PROBLEM DETAILS: For every line in the records that has the word "Uncheck", make a copy.
++++++
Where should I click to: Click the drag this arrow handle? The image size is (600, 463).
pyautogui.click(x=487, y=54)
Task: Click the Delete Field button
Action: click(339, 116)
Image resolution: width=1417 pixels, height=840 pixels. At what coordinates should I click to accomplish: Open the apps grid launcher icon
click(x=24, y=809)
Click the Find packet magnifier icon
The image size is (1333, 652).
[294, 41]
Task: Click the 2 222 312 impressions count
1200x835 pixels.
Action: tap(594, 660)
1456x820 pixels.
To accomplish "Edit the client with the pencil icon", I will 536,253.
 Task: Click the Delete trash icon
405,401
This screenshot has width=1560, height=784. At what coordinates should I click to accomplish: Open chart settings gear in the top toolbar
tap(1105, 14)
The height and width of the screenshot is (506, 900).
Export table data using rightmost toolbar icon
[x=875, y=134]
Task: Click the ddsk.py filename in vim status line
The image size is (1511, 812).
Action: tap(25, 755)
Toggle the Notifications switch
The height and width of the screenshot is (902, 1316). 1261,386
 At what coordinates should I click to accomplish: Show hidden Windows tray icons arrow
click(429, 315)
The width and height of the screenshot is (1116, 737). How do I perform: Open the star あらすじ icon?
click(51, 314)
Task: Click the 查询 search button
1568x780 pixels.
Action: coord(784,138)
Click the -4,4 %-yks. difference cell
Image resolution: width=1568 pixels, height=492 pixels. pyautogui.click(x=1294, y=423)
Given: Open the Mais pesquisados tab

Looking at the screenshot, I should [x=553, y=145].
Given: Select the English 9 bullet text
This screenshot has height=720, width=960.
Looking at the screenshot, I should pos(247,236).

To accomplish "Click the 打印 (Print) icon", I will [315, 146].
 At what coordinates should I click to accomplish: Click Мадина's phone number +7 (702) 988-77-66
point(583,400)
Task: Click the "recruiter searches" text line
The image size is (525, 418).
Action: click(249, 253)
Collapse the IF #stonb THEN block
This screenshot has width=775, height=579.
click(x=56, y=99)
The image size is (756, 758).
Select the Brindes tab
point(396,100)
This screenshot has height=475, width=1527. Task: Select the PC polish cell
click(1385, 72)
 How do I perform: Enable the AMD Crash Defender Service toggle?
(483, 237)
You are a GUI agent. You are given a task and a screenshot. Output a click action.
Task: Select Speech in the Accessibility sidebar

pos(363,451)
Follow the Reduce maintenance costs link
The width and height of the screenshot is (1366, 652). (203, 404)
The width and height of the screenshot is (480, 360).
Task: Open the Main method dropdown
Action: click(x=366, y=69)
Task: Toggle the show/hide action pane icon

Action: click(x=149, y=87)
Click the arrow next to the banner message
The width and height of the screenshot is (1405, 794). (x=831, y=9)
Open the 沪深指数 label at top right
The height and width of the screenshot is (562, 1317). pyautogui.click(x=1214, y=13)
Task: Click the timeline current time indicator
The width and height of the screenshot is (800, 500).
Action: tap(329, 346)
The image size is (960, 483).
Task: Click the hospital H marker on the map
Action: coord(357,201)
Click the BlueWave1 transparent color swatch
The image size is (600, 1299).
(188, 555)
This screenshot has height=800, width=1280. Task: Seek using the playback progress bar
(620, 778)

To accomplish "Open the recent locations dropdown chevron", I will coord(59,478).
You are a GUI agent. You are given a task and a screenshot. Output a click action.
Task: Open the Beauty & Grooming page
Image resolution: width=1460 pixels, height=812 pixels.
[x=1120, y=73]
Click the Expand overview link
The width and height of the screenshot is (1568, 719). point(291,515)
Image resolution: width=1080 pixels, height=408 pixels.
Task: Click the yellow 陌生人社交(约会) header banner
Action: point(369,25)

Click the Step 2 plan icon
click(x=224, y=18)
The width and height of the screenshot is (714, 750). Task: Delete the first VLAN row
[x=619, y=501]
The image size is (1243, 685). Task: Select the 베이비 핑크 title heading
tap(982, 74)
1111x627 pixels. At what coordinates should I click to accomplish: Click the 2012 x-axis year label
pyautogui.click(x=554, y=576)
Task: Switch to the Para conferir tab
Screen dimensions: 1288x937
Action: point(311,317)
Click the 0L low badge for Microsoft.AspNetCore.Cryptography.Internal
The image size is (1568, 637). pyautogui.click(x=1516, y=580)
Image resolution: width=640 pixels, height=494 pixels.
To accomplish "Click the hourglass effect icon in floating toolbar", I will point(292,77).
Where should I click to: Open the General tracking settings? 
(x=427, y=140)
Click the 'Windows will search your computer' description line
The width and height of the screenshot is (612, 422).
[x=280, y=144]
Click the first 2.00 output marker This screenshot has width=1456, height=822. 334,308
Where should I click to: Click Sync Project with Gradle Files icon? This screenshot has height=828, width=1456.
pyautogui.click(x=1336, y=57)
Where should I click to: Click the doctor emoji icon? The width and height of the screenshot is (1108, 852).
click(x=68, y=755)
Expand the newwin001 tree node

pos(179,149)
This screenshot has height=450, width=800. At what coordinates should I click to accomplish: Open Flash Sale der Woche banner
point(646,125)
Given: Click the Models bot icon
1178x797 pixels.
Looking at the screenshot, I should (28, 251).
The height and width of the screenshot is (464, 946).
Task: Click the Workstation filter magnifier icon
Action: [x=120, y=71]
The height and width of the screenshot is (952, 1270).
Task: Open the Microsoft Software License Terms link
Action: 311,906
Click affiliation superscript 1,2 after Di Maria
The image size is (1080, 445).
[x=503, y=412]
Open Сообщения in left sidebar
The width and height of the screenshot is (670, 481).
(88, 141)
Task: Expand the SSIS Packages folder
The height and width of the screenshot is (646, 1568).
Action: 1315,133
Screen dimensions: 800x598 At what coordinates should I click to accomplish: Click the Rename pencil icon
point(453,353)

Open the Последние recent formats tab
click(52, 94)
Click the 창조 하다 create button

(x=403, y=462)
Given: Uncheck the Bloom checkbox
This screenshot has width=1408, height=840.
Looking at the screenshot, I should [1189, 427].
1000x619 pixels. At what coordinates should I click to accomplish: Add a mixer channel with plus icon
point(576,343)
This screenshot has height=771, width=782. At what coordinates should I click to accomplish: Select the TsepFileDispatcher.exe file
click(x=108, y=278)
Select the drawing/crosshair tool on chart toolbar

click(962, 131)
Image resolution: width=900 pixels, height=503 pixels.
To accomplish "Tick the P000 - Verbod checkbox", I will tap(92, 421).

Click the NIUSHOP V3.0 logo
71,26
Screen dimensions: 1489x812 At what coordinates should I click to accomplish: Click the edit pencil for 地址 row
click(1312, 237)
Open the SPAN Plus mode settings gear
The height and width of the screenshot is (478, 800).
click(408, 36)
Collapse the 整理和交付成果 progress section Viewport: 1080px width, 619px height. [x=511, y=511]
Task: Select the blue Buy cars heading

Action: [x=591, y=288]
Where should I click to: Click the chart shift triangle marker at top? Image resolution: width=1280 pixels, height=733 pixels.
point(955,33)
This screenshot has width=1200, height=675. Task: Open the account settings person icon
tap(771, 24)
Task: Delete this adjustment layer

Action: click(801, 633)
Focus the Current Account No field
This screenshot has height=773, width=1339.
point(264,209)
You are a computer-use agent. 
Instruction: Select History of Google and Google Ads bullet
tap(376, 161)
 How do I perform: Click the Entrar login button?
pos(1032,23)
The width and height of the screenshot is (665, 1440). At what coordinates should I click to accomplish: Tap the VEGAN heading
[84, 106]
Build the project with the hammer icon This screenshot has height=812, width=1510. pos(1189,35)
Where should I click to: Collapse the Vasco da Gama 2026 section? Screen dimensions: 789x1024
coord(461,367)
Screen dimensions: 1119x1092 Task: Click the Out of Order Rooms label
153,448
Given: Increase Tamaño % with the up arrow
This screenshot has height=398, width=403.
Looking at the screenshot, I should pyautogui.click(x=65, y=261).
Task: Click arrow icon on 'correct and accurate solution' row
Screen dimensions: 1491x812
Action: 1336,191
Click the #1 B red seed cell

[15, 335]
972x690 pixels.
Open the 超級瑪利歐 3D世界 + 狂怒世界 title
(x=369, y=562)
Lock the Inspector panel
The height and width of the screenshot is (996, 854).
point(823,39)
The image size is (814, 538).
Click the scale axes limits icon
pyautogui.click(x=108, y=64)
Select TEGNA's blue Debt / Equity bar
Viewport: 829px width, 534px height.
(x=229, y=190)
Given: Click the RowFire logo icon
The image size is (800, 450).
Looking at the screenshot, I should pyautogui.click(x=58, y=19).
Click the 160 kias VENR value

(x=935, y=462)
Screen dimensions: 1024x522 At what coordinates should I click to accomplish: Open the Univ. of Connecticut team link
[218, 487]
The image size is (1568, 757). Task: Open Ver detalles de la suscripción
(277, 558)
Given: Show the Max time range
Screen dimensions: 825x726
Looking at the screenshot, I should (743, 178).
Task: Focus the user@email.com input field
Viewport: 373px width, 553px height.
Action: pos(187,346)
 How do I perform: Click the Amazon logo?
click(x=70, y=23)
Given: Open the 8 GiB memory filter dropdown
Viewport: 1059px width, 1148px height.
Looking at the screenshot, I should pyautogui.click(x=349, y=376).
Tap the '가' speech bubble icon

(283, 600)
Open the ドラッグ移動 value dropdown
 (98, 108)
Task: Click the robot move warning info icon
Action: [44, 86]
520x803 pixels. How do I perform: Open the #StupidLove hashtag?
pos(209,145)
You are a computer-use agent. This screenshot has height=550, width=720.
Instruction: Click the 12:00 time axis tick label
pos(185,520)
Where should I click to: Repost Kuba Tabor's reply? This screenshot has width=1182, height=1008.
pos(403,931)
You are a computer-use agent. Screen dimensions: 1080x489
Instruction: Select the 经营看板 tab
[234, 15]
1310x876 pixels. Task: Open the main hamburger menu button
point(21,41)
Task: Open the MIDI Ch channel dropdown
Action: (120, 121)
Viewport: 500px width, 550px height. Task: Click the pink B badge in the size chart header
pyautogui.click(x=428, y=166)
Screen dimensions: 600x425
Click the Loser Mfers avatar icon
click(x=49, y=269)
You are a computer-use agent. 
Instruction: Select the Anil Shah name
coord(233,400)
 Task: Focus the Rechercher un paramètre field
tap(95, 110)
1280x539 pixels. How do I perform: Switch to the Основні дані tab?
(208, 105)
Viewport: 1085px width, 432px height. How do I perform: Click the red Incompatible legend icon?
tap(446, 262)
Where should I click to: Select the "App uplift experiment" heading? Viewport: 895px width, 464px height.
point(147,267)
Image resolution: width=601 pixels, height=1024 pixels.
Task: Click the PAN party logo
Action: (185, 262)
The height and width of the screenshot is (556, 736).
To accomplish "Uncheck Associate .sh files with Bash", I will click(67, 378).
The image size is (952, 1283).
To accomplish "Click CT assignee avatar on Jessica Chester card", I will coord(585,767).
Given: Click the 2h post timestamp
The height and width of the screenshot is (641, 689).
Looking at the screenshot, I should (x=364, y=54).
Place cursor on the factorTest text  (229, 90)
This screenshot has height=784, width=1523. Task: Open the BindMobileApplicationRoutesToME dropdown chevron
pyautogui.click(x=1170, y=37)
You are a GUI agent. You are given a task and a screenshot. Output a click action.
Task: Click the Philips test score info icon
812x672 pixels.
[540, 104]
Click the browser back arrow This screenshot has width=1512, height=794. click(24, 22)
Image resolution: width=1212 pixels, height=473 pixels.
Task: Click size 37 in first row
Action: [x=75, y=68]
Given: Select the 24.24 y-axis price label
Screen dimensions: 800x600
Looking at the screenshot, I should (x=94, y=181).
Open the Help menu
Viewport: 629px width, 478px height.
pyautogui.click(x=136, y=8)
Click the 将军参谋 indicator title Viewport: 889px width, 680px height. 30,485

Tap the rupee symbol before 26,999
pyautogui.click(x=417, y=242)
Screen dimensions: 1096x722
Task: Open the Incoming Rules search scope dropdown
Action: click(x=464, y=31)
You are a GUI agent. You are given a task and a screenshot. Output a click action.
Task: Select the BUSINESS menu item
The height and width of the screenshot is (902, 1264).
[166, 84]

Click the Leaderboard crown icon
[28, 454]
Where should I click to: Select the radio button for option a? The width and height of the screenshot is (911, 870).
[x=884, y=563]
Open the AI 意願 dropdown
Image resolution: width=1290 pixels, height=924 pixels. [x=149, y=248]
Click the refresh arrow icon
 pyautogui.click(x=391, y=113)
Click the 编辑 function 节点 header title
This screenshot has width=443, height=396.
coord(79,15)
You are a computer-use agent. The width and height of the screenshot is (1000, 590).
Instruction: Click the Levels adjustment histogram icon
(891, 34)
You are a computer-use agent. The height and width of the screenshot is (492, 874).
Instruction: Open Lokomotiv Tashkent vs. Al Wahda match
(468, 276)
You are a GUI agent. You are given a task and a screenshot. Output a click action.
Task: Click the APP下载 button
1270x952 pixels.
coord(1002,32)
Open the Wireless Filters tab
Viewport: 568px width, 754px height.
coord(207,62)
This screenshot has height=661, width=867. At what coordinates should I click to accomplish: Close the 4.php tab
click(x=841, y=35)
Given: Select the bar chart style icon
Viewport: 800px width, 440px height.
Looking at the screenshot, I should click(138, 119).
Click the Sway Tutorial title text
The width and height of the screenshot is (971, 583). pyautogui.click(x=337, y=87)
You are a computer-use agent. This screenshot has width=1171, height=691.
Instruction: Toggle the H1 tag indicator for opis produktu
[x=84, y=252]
++++++
YOUR RESPONSE:
Given: Uncheck the Bloom checkbox
To accomplish "Uncheck Associate .sh files with Bash", I will click(67, 378).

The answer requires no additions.